▶ [Records for this exercise]
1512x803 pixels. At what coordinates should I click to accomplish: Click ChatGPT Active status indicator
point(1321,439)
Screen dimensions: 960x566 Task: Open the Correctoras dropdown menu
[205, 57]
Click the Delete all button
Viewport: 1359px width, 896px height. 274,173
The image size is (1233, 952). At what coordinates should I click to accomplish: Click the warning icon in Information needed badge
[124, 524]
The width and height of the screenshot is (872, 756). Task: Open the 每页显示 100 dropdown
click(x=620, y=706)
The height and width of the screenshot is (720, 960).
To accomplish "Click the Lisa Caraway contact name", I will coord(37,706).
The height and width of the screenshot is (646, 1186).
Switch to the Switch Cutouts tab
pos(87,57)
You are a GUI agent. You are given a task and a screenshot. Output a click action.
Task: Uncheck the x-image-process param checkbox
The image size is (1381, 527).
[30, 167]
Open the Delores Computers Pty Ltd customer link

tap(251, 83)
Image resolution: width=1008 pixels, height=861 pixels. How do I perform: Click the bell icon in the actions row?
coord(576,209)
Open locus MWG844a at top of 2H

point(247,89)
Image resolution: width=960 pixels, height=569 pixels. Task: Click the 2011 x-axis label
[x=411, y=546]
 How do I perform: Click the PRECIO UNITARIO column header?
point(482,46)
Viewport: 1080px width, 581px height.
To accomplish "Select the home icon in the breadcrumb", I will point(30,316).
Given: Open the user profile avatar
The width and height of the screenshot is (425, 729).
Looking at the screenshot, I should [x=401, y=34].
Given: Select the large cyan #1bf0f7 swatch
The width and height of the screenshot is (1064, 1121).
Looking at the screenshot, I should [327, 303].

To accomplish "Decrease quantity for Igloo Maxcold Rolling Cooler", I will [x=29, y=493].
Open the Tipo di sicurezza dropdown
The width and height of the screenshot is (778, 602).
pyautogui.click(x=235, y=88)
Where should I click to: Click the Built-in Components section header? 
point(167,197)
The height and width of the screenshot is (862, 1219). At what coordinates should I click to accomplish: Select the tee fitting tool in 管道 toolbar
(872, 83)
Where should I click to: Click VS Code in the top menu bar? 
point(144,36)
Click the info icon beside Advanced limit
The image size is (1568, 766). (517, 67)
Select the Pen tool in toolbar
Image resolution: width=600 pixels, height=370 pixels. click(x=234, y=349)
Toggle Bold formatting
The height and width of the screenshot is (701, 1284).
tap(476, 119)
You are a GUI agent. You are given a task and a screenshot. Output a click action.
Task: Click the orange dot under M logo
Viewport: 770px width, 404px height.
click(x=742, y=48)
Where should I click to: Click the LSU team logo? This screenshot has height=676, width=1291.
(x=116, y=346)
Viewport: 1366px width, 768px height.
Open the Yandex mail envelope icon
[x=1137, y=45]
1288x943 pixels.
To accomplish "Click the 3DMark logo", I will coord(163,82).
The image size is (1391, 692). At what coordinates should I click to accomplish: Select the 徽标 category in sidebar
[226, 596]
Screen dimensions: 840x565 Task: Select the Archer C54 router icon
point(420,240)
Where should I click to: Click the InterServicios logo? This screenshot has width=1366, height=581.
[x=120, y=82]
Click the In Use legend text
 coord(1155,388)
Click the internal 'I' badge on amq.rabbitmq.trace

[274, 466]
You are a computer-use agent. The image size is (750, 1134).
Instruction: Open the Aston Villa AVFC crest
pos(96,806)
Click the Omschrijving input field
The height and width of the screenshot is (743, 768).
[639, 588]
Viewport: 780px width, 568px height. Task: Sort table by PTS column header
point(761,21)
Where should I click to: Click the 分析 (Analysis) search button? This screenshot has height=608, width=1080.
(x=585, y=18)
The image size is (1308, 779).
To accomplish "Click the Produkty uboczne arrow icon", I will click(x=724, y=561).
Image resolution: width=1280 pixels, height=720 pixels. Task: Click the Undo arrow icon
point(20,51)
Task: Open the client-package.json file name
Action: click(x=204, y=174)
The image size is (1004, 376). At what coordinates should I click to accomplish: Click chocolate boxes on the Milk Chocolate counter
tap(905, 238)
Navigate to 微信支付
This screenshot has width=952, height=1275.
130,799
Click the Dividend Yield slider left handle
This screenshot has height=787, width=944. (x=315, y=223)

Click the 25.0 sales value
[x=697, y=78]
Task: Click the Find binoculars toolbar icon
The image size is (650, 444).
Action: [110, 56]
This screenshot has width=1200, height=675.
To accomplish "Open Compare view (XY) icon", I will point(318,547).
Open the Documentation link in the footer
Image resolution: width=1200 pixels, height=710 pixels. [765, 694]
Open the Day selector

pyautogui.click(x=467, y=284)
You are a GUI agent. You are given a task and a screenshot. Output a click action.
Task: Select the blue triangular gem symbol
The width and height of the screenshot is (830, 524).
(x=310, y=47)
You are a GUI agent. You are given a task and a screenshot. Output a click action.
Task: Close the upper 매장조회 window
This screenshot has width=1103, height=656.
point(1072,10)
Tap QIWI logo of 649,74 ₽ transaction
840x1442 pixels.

▶ [What you have to do]
For the word "will", count the lines of the data that contain it and report only the total.

▶ [Task response]
6